MATERIAL FOR THIS TASK:
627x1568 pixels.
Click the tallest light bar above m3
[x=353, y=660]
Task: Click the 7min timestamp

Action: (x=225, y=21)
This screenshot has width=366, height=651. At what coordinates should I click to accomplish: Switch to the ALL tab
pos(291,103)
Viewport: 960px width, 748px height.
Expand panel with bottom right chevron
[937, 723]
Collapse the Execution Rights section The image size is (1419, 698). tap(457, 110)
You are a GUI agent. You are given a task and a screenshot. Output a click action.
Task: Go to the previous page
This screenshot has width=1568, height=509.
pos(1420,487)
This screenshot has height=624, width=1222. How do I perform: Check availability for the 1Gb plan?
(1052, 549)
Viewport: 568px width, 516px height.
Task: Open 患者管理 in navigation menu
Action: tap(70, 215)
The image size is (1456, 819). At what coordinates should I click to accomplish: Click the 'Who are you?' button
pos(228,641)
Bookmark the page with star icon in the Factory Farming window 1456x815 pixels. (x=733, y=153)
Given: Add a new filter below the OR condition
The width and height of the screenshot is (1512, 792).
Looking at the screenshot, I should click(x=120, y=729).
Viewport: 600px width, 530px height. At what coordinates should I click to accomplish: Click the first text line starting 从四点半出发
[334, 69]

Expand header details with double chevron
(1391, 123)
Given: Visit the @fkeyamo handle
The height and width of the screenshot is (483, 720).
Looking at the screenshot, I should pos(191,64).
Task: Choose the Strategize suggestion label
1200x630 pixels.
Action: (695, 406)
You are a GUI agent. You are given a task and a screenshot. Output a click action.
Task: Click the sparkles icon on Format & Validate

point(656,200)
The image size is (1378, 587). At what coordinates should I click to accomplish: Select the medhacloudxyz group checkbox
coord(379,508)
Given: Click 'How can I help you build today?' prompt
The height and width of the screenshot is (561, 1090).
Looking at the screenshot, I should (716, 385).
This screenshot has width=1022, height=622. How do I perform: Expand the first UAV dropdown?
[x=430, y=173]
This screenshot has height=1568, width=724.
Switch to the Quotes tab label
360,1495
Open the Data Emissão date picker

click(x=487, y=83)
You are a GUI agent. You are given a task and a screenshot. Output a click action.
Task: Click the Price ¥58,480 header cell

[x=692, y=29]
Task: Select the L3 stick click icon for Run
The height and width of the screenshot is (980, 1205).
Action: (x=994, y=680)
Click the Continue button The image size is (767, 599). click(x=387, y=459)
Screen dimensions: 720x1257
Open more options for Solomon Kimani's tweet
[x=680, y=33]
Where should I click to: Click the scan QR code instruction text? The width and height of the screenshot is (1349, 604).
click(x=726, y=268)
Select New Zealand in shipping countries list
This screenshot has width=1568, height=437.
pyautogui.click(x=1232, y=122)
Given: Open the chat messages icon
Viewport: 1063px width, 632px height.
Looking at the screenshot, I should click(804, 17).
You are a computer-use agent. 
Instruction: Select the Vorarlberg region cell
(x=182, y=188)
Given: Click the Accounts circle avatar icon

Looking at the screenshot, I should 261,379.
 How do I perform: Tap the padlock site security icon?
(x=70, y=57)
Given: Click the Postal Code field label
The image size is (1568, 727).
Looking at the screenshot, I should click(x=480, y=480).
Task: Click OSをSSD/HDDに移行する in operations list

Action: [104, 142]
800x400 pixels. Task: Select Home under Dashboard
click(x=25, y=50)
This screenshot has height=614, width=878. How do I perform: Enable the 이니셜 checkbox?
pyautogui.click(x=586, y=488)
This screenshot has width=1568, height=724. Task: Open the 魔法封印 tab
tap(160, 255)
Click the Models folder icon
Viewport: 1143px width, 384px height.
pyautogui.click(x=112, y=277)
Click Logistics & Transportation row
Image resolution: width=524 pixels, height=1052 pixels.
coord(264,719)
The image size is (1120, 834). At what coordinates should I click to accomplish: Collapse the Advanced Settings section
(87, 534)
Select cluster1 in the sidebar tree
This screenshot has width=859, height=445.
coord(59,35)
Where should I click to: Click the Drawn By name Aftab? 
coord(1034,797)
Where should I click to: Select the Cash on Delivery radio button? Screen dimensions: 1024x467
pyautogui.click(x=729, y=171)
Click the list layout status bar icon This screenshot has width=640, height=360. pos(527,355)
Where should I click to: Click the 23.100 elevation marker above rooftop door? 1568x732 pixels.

WHAT IS REQUIRED: Using the data above, return every line that contains the string "page".

RESPONSE TO THE EXERCISE:
Task: Go to the previous page
Bookmark the page with star icon in the Factory Farming window 1456x815 pixels. (x=733, y=153)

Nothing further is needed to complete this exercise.